From Figure 23, it can be concluded that the automatic damage detection based on PCA-derived features lacks robustness and the output comes with false positives and negatives. Therefore, to enhance the sensitivity to defects, the second stage of the data fusion consisting of multi-sensor fusion is implemented, by using data from sensors on both sides of the track. As shown in Figure 24, it is visible that after the second stage of data fusion the PCA-derived features come without any false negatives. On the other hand, the number of false positives is reduced to only two.

5. Conclusions

This study aimed to compare the accuracy of an unsupervised data-driven methodology, based on four distinct features (AR, ARX, CWT, and PCA), for the automatic detection of wheel flats and based on time–history accelerations on the track elements (rails and sleepers).
The proposed methodology includes (i) feature extraction from acquired responses using dedicated feature extraction methods; (ii) feature normalization based on principal component analyses (PCA); (iii) data fusion to merge features derived from each sensor and (iv) damage detection by performing an outlier analysis using a specific confidence boundary.
From the research presented herein, it is possible to draw the following conclusions:
  • the AR and ARX methods are the most accurate feature extraction methods for wheel flat damage detection as they can robustly detect defects; these two methods are sensitive to the side of the damage being the most promising to automatically distinguish an existing defective wheel on the right side from the left side in future works;
  • the CWT method is only capable of detecting damaged wheels and is not sensitive to the side of the defect;
  • the accuracy of the PCA method to detect the defective wheel is low and damage detection using this method lacks reliability;
  • the ARX method is the only method that can robustly detect the wheel flat with accelerometers placed in the sleepers.
  • One of the novelties of this research in relation to previous works [5,8] is the comparison of the accuracy of four different feature extraction techniques using an unsupervised learning methodology to automatically detect a defective wheel, which is a clear step forward in terms of the effectiveness of the proposed method, and allows full implementation for real-world applications.
Such results clearly show the great potential of this innovative application of data mining in the railway industry, particularly for infrastructure managers. Future work includes a field trial to validate the proposed methodology based on on-site measurements. Furthermore, for the final development of the proposed methodology, it is imperative to develop a novel feature, or eventually upgrade the actual methodology, to additionally classify the severities of the wheel flats.

Author Contributions

Conceptualization, A.M. (Araliya Mosleh), C.V., D.R., A.M. (Andreia Meixedo), P.M.; methodology, A.M. (Andreia Meixedo), P.M.; software, A.M. (Andreia Meixedo), P.M.; validation, M.M.; formal analysis, M.M.; investigation, M.M.; resources, C.V., D.R.; writing—original draft preparation, M.M.; writing—review and editing, A.M. (Araliya Mosleh), C.V., D.R.; supervision, A.M. (Araliya Mosleh), C.V., D.R.; project administration, C.V., D.R.; funding acquisition, C.V., D.R. All authors have read and agreed to the published version of the manuscript.

Funding

This work was financially supported by Base Funding-UIDB/04708/2020 and Programmatic Funding-UIDP/04708/2020 of the CONSTRUCT—Instituto de Estruturas e Construções, funded by national funds through the FCT/MCTES (PIDDAC). The paper reflects research developed in the ambit of the project Way4SafeRail, NORTE-01-0247-FEDER-069595, founded by Agência Nacional de Inovação S.A., program P2020|COMPETE—Projetos em Copromoção. The second author acknowledges Grant no. 2021.04272.CEECIND from the Stimulus of Scientific Employment, Individual Support (CEECIND)—4th Edition provided by FCT—Fundação para a Ciência e Tecnologia.

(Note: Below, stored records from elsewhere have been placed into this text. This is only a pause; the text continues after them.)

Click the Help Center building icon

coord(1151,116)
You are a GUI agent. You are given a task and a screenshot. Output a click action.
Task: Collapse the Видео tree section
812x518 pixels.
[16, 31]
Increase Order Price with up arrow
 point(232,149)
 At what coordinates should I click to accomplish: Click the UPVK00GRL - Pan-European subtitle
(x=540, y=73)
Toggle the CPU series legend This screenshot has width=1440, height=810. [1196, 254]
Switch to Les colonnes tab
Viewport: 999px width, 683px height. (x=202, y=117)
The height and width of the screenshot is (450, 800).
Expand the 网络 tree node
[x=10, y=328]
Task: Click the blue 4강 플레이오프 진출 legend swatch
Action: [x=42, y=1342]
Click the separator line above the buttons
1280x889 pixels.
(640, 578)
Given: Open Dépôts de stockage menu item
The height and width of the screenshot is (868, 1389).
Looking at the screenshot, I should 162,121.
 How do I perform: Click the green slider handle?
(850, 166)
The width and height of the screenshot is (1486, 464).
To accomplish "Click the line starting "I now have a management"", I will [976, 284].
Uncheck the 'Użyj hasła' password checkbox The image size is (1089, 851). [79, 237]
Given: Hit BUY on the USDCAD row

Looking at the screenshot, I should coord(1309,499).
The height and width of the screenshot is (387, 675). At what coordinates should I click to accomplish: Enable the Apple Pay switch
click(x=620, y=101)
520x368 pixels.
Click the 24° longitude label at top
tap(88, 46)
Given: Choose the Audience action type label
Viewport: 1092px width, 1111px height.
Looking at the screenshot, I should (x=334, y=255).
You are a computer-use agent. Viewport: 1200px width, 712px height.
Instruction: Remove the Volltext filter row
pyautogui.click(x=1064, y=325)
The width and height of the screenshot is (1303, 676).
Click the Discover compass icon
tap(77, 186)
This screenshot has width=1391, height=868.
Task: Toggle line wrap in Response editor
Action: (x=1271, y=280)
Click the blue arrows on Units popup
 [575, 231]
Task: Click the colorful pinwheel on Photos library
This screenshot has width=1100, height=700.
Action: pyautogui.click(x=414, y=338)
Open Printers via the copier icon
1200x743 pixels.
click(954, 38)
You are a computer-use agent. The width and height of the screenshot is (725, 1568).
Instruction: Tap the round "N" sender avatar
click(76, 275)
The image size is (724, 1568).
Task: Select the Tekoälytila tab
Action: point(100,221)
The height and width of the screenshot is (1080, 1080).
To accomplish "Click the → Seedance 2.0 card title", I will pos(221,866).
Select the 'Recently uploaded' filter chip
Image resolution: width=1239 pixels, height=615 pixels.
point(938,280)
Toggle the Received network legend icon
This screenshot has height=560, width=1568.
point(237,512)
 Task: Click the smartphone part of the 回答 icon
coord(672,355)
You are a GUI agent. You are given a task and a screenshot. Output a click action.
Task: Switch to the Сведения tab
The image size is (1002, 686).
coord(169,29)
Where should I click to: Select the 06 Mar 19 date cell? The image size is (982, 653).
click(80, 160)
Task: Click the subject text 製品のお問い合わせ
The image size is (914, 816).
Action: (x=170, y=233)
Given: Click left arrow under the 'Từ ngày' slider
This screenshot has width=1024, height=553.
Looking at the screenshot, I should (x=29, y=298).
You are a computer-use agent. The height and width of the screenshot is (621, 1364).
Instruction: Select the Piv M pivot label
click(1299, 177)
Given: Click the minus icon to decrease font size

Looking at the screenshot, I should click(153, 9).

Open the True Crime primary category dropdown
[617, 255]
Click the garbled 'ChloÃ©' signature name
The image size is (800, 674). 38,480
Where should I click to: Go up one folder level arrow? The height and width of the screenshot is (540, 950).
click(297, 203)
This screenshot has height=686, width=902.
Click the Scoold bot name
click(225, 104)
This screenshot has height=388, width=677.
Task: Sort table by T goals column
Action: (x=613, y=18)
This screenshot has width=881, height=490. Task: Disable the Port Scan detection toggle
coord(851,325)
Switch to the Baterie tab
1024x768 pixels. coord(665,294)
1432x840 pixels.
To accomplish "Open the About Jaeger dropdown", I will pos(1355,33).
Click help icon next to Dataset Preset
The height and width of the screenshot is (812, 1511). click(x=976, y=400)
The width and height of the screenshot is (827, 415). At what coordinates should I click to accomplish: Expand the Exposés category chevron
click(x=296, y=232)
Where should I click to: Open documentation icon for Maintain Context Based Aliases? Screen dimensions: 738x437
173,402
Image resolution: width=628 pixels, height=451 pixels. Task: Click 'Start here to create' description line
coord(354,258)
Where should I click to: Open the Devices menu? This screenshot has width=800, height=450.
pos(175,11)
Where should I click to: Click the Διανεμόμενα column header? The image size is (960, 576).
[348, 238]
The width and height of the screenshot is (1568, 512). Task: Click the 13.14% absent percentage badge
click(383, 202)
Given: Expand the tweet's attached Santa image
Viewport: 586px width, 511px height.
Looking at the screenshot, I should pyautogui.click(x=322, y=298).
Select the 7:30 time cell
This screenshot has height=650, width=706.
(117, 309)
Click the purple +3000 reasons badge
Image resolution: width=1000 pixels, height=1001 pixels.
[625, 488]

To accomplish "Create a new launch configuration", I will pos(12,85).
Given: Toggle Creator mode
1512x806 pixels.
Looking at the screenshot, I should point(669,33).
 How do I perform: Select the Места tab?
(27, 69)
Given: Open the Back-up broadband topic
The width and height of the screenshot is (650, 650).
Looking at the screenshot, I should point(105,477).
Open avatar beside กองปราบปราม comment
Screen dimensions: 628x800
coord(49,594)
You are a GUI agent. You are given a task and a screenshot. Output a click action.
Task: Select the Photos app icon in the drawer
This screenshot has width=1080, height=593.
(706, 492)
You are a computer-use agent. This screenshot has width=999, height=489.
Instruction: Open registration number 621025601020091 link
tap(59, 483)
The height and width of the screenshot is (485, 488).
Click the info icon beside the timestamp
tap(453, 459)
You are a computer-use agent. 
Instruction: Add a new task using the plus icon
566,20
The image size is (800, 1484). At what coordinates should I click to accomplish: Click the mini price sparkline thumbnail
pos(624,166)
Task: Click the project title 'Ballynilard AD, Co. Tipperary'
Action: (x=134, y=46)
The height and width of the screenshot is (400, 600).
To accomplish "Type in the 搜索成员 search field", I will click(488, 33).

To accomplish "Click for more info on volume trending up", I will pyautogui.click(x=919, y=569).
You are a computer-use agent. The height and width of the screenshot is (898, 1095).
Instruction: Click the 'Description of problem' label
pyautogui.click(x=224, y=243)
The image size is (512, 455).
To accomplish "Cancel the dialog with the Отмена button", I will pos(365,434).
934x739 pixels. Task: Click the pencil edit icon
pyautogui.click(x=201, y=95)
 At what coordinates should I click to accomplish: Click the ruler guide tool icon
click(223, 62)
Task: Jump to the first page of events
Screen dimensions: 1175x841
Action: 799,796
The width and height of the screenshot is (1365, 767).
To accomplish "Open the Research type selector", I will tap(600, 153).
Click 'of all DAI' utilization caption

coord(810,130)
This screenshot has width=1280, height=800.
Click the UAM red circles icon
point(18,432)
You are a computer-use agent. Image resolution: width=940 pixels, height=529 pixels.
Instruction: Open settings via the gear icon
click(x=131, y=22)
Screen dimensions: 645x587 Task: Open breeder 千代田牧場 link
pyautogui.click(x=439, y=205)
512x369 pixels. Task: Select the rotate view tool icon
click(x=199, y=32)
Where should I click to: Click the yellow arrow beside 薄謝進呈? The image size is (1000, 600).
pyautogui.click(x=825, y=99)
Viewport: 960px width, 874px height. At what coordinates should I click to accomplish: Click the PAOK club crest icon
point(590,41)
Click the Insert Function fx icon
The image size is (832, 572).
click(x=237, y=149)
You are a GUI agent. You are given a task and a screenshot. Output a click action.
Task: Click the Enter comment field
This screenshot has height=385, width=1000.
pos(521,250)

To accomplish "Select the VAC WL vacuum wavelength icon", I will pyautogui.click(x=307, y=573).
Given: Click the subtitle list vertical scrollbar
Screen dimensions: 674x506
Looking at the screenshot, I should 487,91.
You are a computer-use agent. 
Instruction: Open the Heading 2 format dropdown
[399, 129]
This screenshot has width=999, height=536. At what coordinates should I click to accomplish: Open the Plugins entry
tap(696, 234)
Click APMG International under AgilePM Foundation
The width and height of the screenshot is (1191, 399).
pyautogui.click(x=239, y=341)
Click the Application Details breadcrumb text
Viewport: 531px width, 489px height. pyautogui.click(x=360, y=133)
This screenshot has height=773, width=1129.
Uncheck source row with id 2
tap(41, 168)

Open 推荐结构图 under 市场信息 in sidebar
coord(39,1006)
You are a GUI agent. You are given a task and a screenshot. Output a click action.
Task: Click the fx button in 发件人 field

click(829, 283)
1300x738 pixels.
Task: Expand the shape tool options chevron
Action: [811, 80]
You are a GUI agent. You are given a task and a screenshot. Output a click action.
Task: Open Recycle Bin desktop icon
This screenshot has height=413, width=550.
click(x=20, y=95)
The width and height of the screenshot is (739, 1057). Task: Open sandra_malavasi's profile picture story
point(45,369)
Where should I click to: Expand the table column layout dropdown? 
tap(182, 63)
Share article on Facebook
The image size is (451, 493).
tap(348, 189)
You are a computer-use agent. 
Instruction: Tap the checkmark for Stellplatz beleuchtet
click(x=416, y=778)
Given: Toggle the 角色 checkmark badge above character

Institutional Review Board Statement

Not applicable.

Informed Consent Statement

Not applicable.

Data Availability Statement

All data: models: and code generated or used during the study appear in the paper.

Acknowledgments

We gratefully appreciate the financial support from the Base Funding-UIDB/04708/2020 and Programmatic Funding-UIDP/04708/2020 of the CONSTRUCT—Instituto de Estruturas e Construções, funded by national funds through the FCT/MCTES (PIDDAC). The paper reflects research developed in the ambit of the project Way4SafeRail, NORTE-01-0247-FEDER-069595, founded by Agência Nacional de Inovação S.A., program P2020|COMPETE—Projetos em Copromoção. The second author acknowledges Grant no. 2021.04272.CEECIND from the Stimulus of Scientific Employment, Individual Support (CEECIND)—4th Edition provided by FCT—Fundação para a Ciência e Tecnologia.

Conflicts of Interest

The authors declare no conflict of interest.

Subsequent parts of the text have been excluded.